> _Work instruction_: In the material below, some lines carry "will". Copy each such line.

> _Data excerpts_:

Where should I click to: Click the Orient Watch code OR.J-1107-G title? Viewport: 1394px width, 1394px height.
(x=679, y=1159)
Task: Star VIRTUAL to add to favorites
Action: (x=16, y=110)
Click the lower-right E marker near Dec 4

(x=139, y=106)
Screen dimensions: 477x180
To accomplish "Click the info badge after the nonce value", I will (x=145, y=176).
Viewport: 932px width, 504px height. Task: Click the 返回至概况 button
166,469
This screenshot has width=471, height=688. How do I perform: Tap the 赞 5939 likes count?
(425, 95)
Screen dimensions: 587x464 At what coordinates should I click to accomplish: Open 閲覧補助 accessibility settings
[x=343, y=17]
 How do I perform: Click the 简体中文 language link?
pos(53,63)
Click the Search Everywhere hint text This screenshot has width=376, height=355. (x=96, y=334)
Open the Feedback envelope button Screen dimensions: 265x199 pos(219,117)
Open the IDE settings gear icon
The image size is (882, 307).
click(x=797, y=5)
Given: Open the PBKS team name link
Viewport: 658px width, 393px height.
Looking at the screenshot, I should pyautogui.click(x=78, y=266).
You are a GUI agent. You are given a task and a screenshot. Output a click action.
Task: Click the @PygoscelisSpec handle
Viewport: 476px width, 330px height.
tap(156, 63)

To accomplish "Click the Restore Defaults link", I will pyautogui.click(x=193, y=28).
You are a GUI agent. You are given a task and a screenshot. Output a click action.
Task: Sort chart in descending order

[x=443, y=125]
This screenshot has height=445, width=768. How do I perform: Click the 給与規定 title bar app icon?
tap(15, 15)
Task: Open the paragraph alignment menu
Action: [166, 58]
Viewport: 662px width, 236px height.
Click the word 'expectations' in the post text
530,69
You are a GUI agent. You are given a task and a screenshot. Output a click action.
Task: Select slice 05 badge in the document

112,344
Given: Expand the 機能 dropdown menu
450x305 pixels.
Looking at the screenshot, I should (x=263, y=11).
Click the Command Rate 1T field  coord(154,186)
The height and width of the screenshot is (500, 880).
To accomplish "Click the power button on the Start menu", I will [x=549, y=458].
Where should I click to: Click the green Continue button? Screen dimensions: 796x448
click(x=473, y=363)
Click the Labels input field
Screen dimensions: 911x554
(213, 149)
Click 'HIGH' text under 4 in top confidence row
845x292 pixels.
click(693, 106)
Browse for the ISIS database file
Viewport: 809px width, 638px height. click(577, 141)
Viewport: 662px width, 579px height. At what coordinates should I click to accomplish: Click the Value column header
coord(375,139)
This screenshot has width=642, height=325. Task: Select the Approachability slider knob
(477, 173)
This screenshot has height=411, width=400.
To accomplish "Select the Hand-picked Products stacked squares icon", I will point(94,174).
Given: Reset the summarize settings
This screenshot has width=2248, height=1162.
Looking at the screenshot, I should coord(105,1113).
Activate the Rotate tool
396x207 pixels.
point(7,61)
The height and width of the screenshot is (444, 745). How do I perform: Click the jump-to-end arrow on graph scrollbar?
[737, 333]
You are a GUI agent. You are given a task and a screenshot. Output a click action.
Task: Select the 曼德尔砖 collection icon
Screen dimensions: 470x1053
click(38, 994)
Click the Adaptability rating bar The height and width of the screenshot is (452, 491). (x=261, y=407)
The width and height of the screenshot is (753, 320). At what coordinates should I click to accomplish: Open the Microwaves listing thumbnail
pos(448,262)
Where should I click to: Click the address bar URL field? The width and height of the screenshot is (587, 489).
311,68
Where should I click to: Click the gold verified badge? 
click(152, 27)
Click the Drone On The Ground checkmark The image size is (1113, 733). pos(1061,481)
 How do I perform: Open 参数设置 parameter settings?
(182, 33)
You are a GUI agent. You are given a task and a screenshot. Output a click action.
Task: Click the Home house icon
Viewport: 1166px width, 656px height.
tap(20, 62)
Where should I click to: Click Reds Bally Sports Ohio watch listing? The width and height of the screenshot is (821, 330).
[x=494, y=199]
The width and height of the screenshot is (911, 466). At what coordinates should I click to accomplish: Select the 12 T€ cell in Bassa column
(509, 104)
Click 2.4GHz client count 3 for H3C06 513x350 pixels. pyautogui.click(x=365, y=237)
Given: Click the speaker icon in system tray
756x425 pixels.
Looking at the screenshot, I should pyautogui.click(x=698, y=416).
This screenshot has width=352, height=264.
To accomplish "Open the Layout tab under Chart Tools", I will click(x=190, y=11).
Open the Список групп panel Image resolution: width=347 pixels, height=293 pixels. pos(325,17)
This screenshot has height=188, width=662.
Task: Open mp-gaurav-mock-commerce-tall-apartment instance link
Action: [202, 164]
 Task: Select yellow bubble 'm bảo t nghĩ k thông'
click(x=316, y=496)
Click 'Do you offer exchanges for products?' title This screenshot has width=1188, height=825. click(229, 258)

> _Answer to this problem_:
To accomplish "Click the info badge after the nonce value", I will (x=145, y=176).
To accomplish "Click the Restore Defaults link", I will pyautogui.click(x=193, y=28).
To accomplish "Click the power button on the Start menu", I will [x=549, y=458].
To accomplish "Select the Hand-picked Products stacked squares icon", I will point(94,174).
To accomplish "Open the Layout tab under Chart Tools", I will click(x=190, y=11).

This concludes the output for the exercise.